“MOTOROiD, stand up!” As if waking from a slumber to respond to the call, the machine’s chassis gyrates and slowly brings itself up off its sidestand to stand upright on its own. With a beckoning gesture or call from the rider, MOTOROiD moves forward, and sometimes rotates its chassis to snake left and right as if engaged in a friendly frolic with the rider. Despite being a human with a machine, the scene looks more like a dog—albeit a very large one—and its owner going for a leisurely stroll, with a sense of intimacy and mutual trust.
The show visitors crowded around the stage were mesmerized by MOTOROiD and their imaginations likely began to run wild: “In the not-so-distant future, we may actually see motorcycles become this advanced.” It was a showstopping sight at the Tokyo Motor Show in 2017.
The primary technologies comprising MOTOROiD are an image recognition AI system for recognizing the rider’s face and gestures, Yamaha’s exclusive AMCES (Active Mass Center Control System) self-balancing technology, and a haptic human-machine interface (HMI) that wraps around the hips and is aimed at fostering non-verbal communication between rider and machine.
What the development team had in mind for the exterior covers was to convey a more direct, lifelike physical sensation, with a soft but firm feel that seemed like it could emit body heat upon touch. Within the limited amount of time available, the design team searched for the right direction to go in to realize that idea but also sought how to express what made the machine uniquely Yamaha. How would the rider and this all-new “living machine” come together? What would the ride be like and what kind of enjoyment could be found through it? The team eventually arrived at an answer.

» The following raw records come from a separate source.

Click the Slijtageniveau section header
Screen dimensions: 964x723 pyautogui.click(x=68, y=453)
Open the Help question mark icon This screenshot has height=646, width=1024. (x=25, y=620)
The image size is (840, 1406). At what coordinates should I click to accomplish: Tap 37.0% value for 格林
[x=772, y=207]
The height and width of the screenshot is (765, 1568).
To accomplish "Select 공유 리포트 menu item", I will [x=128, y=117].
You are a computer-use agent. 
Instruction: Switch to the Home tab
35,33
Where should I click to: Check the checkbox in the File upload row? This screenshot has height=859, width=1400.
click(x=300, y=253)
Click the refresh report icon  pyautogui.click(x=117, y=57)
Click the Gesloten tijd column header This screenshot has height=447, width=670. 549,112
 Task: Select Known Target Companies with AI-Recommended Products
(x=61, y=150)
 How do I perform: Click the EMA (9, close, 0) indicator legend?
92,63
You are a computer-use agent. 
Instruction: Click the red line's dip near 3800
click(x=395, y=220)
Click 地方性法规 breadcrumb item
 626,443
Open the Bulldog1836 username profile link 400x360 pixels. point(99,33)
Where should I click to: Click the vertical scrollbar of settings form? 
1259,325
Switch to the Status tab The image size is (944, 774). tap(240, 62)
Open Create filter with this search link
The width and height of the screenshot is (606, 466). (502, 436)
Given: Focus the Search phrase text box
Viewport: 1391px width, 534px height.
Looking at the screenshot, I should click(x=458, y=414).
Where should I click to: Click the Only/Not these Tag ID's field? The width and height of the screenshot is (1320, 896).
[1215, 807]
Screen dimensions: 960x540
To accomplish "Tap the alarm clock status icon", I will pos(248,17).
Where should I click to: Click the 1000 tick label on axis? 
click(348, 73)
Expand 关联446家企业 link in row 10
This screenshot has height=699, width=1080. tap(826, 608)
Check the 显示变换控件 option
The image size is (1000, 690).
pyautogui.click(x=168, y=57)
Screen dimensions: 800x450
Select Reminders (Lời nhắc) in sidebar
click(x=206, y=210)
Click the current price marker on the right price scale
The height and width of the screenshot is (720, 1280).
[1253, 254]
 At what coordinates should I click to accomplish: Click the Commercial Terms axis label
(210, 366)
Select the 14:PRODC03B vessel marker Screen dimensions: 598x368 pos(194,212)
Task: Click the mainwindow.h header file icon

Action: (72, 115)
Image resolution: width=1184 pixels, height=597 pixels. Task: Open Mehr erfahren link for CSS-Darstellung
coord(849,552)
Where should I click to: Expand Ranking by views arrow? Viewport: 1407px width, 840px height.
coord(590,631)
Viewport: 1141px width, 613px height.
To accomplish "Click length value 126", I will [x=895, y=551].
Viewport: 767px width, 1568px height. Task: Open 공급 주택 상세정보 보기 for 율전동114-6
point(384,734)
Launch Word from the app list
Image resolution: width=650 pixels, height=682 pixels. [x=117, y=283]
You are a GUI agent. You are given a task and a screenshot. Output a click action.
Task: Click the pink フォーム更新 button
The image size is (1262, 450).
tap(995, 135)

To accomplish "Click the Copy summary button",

They would not simply design some external covers; they would re-conceive the idea of the vehicle as a “testbed” to instead be a motorcycle that moves autonomously in order to create an all-new kind of rider-machine relationship, and thus begin the design process from the layout of the machine itself. They concluded that visually expressing the numerous advanced technologies and features equipped on the bike would be the best way to illustrate the unique style of Yamaha, i.e., the Jin-Ki Kanno* of a next-generation machine.
Thanks to next-generation technologies, a motorcycle that can communicate with its rider almost like a living creature has finally appeared. MOTOROiD has the potential to make an array of all-new user experiences possible, like approaching when beckoned with a gesture or sensing the rider’s movements and offering steering support accordingly. When there is mutual understanding and communication between a rider and the machine, the machine transforms from an object into a partner. MOTOROiD has been wholly designed to create that kind of relationship, in not only its colors and shapes but also its functions and movements.
MOTOROiD’s interface to facilitate such user experiences is aimed at deepening Yamaha’s Jin-Ki Kanno ideal and holds the potential to bring it to more users. A rider’s skill has always been a determining factor for experiencing rider-machine unity, but providing more interactive communication and electronic control of the machine can now bring a similar if not the same experience. The principal idea is to someday have the machine support the user—who remains in control—but do so ensuring the rider never actually notices that support, helping to maximize the fun of operating and controlling a motorcycle. Motorcycles of the future could evolve from being objects into partners along for the ride. This is one direction put forward by the designers with MOTOROiD that Yamaha may move toward in the future.